§ **Requirement**
First find the line with "Click the teal Mar 2025 bar showing 141" in the entries below, then set down exactly every line through the line with "You are a computer-use agent. Viewport: 776px", that line included.

Collected data entries:
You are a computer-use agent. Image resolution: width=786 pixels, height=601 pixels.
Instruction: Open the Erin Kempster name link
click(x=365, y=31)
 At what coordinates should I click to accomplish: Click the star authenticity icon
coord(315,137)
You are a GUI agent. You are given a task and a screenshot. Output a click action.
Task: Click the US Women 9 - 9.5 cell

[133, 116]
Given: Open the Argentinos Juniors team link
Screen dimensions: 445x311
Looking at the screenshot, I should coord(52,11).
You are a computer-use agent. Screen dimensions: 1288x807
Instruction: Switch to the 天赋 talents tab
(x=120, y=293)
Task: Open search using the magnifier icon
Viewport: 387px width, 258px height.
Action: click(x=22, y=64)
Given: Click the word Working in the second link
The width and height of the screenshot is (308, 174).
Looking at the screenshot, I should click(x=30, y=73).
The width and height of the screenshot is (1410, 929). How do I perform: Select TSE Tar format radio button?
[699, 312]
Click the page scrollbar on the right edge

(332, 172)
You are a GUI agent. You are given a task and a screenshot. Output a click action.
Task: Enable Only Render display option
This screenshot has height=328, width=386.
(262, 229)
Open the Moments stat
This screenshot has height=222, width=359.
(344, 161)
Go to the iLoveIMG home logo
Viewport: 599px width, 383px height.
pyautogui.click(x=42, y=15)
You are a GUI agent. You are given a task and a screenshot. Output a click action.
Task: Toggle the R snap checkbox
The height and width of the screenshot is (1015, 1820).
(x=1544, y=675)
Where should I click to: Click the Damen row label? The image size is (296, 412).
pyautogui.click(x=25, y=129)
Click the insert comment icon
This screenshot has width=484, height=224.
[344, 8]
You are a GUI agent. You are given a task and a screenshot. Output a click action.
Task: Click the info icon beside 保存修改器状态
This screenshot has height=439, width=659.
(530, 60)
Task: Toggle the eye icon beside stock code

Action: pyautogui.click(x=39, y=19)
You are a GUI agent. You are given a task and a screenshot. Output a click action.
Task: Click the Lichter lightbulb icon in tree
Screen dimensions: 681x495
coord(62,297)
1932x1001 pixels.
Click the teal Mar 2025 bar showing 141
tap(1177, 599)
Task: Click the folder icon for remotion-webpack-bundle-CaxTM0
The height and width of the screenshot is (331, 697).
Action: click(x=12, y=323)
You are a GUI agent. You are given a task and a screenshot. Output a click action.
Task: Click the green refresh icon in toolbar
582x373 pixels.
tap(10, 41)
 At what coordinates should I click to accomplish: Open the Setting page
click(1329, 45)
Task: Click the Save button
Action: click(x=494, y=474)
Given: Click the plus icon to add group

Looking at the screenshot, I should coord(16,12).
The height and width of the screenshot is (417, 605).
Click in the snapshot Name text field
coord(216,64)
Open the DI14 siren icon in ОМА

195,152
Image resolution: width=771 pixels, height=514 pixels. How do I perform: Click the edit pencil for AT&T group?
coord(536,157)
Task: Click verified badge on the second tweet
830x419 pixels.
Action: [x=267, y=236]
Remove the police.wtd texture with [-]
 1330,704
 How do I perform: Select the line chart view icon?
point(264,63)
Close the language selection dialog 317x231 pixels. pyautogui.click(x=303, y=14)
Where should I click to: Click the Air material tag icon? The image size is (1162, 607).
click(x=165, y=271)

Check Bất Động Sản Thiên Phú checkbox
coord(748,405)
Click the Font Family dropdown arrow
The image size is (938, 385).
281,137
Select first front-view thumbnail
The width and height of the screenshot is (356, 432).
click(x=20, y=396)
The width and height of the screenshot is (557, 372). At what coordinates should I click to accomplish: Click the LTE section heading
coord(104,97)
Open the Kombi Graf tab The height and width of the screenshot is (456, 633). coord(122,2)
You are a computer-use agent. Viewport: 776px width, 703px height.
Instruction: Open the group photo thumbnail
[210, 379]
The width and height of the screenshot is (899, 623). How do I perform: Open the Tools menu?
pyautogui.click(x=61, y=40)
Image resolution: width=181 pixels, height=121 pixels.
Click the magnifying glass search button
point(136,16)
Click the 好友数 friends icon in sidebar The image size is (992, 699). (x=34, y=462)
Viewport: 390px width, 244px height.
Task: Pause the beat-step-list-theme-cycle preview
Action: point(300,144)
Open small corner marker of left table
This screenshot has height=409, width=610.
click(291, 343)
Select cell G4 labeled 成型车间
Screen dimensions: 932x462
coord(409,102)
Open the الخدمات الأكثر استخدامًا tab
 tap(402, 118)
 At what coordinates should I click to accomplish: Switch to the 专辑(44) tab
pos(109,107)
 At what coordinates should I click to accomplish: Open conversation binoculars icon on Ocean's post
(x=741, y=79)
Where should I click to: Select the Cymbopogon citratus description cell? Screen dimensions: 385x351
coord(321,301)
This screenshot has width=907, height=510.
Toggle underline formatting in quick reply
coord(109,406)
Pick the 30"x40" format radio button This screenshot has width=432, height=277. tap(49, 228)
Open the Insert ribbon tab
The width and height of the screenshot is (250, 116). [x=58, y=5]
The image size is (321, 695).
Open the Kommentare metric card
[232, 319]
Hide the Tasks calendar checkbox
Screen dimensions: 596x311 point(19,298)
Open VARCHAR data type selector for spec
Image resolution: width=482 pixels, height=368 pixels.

§ **Solution to the problem**
Click the teal Mar 2025 bar showing 141
tap(1177, 599)
Task: Click the folder icon for remotion-webpack-bundle-CaxTM0
The height and width of the screenshot is (331, 697).
Action: click(x=12, y=323)
You are a GUI agent. You are given a task and a screenshot. Output a click action.
Task: Click the green refresh icon in toolbar
582x373 pixels.
tap(10, 41)
 At what coordinates should I click to accomplish: Open the Setting page
click(1329, 45)
Task: Click the Save button
Action: click(x=494, y=474)
Given: Click the plus icon to add group

Looking at the screenshot, I should coord(16,12).
The height and width of the screenshot is (417, 605).
Click in the snapshot Name text field
coord(216,64)
Open the DI14 siren icon in ОМА

195,152
Image resolution: width=771 pixels, height=514 pixels. How do I perform: Click the edit pencil for AT&T group?
coord(536,157)
Task: Click verified badge on the second tweet
830x419 pixels.
Action: [x=267, y=236]
Remove the police.wtd texture with [-]
 1330,704
 How do I perform: Select the line chart view icon?
point(264,63)
Close the language selection dialog 317x231 pixels. pyautogui.click(x=303, y=14)
Where should I click to: Click the Air material tag icon? The image size is (1162, 607).
click(x=165, y=271)

Check Bất Động Sản Thiên Phú checkbox
coord(748,405)
Click the Font Family dropdown arrow
The image size is (938, 385).
281,137
Select first front-view thumbnail
The width and height of the screenshot is (356, 432).
click(x=20, y=396)
The width and height of the screenshot is (557, 372). At what coordinates should I click to accomplish: Click the LTE section heading
coord(104,97)
Open the Kombi Graf tab The height and width of the screenshot is (456, 633). coord(122,2)
You are a computer-use agent. Viewport: 776px width, 703px height.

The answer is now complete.